• _How to complete this task_:
Whenever a line of the listing contains "will", it counts; give the total number of such lines and nothing more.

• _Records supplied_:
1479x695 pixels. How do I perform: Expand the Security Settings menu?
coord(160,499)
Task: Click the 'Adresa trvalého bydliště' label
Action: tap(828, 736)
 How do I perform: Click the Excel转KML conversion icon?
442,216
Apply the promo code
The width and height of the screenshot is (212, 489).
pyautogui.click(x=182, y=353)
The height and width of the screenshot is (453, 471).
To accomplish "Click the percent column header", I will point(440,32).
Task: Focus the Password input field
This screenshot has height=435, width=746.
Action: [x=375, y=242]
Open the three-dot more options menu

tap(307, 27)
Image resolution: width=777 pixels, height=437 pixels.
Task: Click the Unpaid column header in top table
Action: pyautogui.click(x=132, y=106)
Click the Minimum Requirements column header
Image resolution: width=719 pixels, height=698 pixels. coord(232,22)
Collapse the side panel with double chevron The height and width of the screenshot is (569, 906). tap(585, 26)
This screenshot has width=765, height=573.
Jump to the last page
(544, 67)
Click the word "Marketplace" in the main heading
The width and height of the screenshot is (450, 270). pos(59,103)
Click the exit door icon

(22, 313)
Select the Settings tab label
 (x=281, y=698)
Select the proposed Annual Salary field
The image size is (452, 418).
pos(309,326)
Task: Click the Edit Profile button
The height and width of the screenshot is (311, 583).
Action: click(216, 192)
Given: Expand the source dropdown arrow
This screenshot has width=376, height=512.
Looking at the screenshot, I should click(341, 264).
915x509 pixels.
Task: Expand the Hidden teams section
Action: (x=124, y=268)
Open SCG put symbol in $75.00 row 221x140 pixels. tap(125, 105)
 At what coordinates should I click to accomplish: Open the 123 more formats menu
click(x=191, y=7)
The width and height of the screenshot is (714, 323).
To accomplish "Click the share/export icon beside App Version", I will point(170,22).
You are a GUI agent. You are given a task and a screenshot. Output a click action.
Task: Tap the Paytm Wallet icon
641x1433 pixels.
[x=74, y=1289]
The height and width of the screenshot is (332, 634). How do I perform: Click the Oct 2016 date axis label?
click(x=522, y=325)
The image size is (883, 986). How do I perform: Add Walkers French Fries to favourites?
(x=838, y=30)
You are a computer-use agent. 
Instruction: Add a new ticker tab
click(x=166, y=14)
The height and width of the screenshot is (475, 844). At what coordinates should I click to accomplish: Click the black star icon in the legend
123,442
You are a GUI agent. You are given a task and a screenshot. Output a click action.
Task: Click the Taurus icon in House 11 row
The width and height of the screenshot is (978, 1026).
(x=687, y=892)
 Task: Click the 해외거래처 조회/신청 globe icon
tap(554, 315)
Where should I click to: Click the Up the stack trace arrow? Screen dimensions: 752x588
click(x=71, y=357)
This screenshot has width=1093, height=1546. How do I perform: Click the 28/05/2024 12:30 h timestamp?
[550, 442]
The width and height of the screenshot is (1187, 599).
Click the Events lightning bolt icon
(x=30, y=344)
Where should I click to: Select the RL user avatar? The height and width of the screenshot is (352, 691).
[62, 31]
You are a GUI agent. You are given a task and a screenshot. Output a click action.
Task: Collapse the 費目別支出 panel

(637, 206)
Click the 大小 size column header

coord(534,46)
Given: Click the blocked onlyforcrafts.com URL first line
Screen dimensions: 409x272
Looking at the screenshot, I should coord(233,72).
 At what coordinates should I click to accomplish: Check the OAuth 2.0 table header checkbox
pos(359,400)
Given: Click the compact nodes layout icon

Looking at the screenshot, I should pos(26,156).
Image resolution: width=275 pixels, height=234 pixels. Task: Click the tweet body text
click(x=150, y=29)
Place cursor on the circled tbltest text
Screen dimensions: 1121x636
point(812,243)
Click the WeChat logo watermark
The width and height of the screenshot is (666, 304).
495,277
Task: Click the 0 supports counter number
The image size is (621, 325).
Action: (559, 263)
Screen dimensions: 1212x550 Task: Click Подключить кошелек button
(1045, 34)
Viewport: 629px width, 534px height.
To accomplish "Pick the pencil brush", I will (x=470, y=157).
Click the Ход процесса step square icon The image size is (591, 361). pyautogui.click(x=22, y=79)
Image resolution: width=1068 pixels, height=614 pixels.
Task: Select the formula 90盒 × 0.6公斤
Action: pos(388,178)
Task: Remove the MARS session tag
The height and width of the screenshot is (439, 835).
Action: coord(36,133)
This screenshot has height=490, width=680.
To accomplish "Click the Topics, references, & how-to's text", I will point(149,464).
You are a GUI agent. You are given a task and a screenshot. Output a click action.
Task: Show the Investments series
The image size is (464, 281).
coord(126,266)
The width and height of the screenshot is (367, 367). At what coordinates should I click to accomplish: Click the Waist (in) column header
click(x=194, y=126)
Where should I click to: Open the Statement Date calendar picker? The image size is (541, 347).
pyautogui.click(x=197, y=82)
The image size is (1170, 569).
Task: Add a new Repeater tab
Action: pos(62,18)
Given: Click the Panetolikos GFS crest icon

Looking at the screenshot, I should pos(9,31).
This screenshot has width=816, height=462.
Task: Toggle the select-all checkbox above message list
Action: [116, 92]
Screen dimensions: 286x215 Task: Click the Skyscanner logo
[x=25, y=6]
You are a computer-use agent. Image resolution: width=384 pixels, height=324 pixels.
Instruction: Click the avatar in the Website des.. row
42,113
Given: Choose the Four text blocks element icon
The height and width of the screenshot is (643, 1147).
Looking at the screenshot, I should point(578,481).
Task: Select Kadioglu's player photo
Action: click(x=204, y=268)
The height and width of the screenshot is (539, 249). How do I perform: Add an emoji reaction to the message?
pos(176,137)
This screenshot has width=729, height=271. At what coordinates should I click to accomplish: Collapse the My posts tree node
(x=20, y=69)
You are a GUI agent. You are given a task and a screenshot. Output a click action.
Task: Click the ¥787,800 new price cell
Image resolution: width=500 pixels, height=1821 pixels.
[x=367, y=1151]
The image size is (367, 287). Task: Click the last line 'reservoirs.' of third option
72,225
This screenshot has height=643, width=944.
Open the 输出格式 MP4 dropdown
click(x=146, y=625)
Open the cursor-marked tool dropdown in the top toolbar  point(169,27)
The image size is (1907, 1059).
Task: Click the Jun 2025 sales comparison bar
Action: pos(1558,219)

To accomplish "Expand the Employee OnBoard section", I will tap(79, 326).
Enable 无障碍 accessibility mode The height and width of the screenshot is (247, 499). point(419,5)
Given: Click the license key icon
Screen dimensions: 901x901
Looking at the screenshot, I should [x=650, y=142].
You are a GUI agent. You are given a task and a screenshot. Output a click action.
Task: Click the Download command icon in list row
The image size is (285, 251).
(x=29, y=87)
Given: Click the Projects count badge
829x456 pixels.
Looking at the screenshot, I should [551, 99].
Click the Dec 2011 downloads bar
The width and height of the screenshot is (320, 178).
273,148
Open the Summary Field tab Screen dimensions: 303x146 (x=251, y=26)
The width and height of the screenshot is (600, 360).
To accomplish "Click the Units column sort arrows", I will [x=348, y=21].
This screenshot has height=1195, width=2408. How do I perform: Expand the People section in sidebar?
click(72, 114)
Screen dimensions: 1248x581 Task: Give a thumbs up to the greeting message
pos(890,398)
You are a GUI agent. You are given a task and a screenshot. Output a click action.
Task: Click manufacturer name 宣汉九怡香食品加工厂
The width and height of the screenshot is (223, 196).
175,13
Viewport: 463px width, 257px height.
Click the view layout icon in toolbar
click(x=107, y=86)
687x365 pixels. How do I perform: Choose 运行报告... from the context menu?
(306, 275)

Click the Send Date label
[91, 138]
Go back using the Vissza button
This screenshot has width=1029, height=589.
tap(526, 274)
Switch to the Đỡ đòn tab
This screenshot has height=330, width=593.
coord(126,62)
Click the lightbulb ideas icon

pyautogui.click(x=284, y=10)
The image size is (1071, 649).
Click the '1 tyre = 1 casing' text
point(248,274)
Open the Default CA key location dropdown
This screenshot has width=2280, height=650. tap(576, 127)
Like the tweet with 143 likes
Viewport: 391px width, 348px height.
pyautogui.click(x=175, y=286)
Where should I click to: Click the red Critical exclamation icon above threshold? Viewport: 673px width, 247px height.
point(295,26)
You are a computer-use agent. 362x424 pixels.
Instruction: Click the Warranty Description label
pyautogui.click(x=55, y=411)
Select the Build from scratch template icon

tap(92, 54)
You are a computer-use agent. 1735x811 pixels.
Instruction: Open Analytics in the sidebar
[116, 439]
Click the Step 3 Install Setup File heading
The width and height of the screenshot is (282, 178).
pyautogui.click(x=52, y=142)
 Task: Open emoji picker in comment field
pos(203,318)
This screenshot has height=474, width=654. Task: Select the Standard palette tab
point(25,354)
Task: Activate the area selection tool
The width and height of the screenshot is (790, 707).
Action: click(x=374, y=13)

• _Result_:
6